Noninvasive Imaging for the Diagnosis of Coronary Artery Disease: Focusing the Development of New Diagnostic Technology

Abstract
New tests, such as magnetic resonance imaging (MRI) and electron-beam computed tomography (CT), are being developed for the diagnosis of coronary artery disease. To determine the conditions that a new test must meet to be a cost-effective alternative to established imaging tests. Decision model and cost-effectiveness analysis. Literature review and meta-analysis. 55-year-old men and 65-year-old women presenting with chest pain. Lifetime of the patient. Health care policy. MRI, electron-beam CT, exercise echocardiography, exercise single-photon emission CT, and coronary angiography. Target sensitivity and specificity values for a new noninvasive test.
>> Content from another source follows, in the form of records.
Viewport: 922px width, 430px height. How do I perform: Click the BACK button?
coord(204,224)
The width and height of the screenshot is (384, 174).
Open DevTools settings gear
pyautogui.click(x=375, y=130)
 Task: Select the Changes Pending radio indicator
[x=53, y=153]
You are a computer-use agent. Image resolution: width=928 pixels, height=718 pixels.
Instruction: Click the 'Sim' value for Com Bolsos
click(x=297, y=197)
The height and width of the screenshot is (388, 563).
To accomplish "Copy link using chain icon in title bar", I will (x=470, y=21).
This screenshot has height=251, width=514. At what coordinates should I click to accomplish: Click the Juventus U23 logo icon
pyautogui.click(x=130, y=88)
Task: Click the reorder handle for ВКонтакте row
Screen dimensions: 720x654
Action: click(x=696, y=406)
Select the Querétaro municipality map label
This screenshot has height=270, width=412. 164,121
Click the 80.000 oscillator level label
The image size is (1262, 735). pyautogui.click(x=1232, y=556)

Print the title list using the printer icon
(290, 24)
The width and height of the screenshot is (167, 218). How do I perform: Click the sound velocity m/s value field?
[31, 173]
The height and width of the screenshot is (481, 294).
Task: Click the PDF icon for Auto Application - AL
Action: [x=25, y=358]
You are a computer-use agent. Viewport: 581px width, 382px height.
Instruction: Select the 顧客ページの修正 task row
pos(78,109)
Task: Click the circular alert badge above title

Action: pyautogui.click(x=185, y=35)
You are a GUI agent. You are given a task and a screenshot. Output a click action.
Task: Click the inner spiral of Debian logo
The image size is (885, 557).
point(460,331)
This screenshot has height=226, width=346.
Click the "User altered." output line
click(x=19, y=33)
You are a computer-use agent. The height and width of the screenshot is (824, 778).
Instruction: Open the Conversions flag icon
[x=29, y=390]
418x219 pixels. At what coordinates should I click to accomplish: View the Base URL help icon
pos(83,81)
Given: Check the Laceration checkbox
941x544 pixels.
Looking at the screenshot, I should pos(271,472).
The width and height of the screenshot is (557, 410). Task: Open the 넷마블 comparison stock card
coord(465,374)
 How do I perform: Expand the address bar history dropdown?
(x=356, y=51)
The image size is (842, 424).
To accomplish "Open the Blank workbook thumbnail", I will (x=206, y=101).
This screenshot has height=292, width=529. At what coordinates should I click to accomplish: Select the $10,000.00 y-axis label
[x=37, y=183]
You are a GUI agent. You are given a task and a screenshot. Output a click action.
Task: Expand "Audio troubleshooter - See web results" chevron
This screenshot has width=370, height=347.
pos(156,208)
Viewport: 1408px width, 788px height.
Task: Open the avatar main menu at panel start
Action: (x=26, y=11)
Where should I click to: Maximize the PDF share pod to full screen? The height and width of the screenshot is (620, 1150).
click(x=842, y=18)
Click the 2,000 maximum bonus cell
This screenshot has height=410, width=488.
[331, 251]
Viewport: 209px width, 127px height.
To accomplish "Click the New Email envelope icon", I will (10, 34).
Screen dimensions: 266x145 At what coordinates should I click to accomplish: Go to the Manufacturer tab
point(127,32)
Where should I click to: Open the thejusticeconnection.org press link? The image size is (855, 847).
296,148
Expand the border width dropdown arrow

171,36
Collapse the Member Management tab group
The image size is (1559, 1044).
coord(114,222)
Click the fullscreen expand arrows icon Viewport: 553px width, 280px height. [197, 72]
Assuming that society is willing to pay $75 000 per quality-adjusted life-year (QALY) gained, a new test that costs $1000 would need a sensitivity of 94% and a specificity of 90% to be cost-effective. Assuming that society is willing to pay $50 000 per QALY gained, a new test that costs $1000 or more would never be cost-effective. For a test that costs $500, the sensitivity and specificity must each be 95%. New imaging techniques, such as MRI and electron-beam CT, must be relatively inexpensive and have excellent sensitivity and specificity to be cost-effective compared with other techniques for the diagnosis of coronary artery disease. Similar analyses in other areas of health care may help to focus the development of new diagnostic technology.